Legislation to repeal the "widow's tax" affecting Gold Star families is now in a House-Senate conference committee and could soon become law, said Sen. Doug Jones, D-Alabama.
"Everybody … recognizes that for 40 years we have neglected our duty and our obligation to the very people that served us and gave us their all," Jones told CNN on Wednesday. "I am hoping that, finally, Congress will wake up."
The legislation, co-sponsored by Sen. Susan Collins, R-Maine, would address how the federal government pays out two separate military survivor benefits.
One, the Dependency and Indemnity Compensation program (DIC), awards around $15,000 a year to survivors of veterans or troops who lose their lives to service-related causes. There is no enrollment cost.
Through the other program, the Survivor Benefit Plan (SBP), families of military retirees who enroll receive up to 55 percent of their loved ones' retirement pay after the veteran dies.

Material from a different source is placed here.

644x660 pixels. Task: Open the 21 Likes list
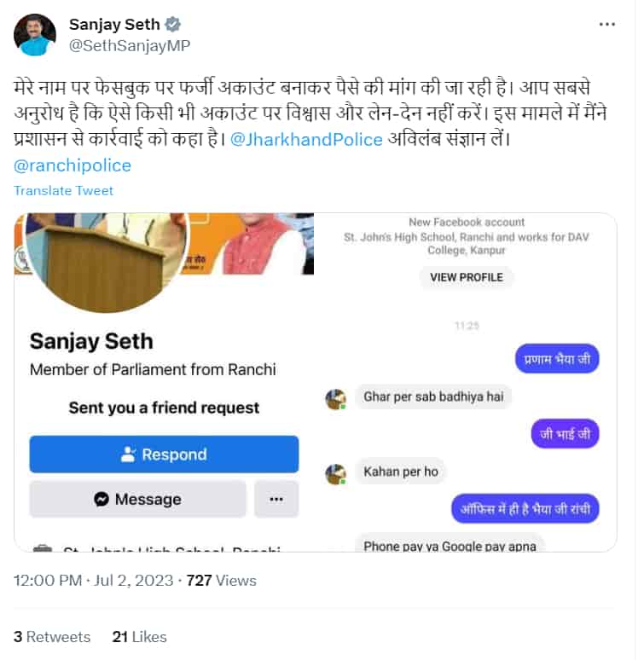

Those payouts are subsidized by Defense Department, but enrollees must put up part of their retirement benefits to be eligible.
Individuals who qualify for either program receive payouts from their respective programs, but those qualifying for both face an offset: For every dollar paid in DIC benefits, SBP payouts are cut by a dollar.
That costs those families up to $1,000 a month, CNN reports.
The issue affects as many as 63,000 Gold Star families, including Kristen Fenty, whose husband, Army Lt. Col. Joe Fenty, died in Afghanistan on May 5, 2006, and is buried at Arlington National Cemetery.
"Our spouses paid for this benefit with their lives, with their service, as well as deferred compensation contributions to ensure a retirement benefit to which our survivor benefit is attached," Kristen Fenty told CNN. "This is not gratuitous."